> Work task
Below are some records. Return exactly the lines from the one containing "Instruction: Click the 59.7 fps indicator" through the one containing "You are a computer-use agent. The image size is (728, 498).", both included, and only those.

◇ ◇ ◇ ◇ ◇

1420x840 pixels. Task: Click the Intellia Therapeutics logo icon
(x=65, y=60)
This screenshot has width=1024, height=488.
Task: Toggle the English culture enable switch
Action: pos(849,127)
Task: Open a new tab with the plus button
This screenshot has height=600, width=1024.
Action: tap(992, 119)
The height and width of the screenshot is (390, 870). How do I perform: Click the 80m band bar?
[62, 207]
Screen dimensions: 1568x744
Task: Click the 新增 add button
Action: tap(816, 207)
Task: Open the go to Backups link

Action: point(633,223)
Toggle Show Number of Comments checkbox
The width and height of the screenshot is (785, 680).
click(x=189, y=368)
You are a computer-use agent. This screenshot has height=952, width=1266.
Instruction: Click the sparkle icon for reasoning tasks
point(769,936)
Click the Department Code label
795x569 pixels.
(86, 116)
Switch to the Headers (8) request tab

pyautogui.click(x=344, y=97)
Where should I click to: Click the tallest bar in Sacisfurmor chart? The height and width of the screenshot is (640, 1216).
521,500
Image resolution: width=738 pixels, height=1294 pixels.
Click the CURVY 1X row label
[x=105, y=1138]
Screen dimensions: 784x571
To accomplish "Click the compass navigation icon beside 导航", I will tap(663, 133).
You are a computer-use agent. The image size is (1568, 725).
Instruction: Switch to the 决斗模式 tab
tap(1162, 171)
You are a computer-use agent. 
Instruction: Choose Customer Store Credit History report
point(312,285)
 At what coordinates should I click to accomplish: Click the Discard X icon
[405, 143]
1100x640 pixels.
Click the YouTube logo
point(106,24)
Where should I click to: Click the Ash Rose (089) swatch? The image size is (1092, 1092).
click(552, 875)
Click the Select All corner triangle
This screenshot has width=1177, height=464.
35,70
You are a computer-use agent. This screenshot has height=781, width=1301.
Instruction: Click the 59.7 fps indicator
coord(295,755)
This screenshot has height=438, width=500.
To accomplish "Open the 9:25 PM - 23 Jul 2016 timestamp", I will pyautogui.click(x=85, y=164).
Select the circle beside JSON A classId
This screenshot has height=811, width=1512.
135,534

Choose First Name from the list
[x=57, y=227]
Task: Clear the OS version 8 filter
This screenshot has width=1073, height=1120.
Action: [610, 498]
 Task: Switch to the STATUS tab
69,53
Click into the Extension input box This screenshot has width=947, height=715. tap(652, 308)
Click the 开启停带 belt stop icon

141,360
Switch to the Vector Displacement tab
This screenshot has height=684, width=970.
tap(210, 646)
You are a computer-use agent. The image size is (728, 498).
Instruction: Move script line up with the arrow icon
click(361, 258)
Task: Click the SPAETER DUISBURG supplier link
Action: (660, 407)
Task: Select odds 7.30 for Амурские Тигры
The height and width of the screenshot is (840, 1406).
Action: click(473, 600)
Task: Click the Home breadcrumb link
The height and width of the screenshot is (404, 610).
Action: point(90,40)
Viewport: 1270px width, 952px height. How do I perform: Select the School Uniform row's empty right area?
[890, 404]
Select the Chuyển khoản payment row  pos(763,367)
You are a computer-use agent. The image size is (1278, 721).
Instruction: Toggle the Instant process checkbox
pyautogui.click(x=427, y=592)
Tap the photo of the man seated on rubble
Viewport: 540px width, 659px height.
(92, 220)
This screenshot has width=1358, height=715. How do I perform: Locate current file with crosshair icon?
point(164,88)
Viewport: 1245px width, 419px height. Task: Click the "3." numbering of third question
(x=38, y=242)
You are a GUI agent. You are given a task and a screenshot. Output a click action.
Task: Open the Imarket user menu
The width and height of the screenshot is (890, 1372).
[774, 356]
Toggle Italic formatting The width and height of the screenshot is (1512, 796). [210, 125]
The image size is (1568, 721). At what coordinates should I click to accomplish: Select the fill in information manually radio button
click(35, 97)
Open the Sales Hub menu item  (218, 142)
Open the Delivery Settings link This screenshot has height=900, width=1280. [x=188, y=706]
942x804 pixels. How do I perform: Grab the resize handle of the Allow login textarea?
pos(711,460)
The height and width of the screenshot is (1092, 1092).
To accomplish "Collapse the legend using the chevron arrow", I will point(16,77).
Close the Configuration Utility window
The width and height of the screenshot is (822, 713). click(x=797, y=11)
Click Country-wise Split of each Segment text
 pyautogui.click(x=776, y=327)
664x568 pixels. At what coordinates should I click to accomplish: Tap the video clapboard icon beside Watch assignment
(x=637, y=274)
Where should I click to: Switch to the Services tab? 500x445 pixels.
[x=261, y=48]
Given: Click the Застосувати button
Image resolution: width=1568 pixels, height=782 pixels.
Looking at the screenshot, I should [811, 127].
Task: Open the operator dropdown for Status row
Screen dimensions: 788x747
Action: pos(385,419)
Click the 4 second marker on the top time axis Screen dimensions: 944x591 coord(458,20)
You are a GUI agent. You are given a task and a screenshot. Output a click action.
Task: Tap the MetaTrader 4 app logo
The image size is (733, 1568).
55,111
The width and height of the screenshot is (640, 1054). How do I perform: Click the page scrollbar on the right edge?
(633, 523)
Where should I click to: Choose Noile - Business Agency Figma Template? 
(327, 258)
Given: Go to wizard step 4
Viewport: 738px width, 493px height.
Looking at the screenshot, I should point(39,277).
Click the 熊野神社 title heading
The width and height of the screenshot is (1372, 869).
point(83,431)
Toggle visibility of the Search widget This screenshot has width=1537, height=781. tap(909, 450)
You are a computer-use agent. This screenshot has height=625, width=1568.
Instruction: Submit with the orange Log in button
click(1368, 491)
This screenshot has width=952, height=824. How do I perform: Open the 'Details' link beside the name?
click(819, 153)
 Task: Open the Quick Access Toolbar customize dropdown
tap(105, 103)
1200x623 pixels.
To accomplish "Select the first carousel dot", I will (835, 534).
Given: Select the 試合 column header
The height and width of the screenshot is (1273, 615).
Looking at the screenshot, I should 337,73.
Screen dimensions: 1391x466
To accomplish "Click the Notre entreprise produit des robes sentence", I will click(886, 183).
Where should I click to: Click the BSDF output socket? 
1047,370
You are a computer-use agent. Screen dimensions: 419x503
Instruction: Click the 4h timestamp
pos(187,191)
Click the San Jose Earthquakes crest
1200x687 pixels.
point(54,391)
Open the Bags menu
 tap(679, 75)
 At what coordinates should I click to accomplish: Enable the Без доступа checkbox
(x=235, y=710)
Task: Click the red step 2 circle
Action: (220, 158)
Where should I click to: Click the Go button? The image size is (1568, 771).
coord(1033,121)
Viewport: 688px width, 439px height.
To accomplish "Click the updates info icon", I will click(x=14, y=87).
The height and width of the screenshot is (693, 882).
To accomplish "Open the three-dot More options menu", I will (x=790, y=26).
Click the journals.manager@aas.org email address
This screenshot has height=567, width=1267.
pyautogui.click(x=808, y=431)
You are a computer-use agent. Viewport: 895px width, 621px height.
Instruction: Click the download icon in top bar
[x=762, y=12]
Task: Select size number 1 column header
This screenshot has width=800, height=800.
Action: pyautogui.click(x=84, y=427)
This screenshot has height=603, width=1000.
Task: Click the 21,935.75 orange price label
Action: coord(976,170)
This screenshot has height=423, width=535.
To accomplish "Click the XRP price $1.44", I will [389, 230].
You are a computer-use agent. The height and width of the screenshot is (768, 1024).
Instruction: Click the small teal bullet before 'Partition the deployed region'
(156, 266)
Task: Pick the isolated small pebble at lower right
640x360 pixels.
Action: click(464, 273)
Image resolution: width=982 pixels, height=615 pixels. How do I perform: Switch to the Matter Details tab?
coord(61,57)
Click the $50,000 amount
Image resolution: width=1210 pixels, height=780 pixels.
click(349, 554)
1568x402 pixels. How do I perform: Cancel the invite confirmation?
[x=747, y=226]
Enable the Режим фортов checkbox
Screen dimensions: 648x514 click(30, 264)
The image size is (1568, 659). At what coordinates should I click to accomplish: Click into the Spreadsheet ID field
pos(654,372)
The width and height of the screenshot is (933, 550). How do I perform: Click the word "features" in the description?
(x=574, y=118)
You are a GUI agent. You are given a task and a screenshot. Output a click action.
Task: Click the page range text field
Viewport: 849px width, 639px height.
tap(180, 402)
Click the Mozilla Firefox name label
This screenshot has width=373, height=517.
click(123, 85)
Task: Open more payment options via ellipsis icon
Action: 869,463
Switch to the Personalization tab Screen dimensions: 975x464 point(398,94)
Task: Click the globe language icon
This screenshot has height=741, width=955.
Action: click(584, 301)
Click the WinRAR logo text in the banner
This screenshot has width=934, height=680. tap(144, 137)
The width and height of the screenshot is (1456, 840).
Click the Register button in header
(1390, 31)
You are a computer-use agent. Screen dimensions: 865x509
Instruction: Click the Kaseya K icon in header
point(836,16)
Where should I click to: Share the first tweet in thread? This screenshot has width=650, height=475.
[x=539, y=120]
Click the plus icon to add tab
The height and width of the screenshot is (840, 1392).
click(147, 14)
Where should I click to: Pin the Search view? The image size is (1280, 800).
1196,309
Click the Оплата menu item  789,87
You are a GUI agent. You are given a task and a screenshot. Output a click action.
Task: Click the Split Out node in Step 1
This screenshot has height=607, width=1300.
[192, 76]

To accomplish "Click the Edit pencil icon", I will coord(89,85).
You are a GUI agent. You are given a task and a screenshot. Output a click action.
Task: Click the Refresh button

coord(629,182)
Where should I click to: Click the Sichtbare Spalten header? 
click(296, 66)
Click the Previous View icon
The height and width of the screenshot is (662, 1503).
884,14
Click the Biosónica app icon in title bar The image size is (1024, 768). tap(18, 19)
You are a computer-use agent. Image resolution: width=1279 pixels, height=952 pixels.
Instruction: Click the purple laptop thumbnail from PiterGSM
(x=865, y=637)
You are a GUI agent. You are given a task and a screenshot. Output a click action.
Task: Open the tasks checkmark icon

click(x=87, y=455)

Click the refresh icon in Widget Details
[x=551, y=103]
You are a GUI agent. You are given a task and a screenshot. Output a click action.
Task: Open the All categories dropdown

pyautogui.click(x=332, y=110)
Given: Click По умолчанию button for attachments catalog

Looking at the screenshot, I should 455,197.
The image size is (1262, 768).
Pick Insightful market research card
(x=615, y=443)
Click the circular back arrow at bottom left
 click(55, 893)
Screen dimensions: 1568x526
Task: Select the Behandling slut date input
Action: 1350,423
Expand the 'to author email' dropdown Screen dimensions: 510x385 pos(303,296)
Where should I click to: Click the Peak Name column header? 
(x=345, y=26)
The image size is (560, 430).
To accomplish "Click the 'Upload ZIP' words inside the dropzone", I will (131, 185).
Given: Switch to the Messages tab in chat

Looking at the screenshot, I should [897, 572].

◇ ◇ ◇ ◇ ◇

> Answer for this exercise
Instruction: Click the 59.7 fps indicator
coord(295,755)
This screenshot has height=438, width=500.
To accomplish "Open the 9:25 PM - 23 Jul 2016 timestamp", I will pyautogui.click(x=85, y=164).
Select the circle beside JSON A classId
This screenshot has height=811, width=1512.
135,534

Choose First Name from the list
[x=57, y=227]
Task: Clear the OS version 8 filter
This screenshot has width=1073, height=1120.
Action: [610, 498]
 Task: Switch to the STATUS tab
69,53
Click into the Extension input box This screenshot has width=947, height=715. tap(652, 308)
Click the 开启停带 belt stop icon

141,360
Switch to the Vector Displacement tab
This screenshot has height=684, width=970.
tap(210, 646)
You are a computer-use agent. The image size is (728, 498).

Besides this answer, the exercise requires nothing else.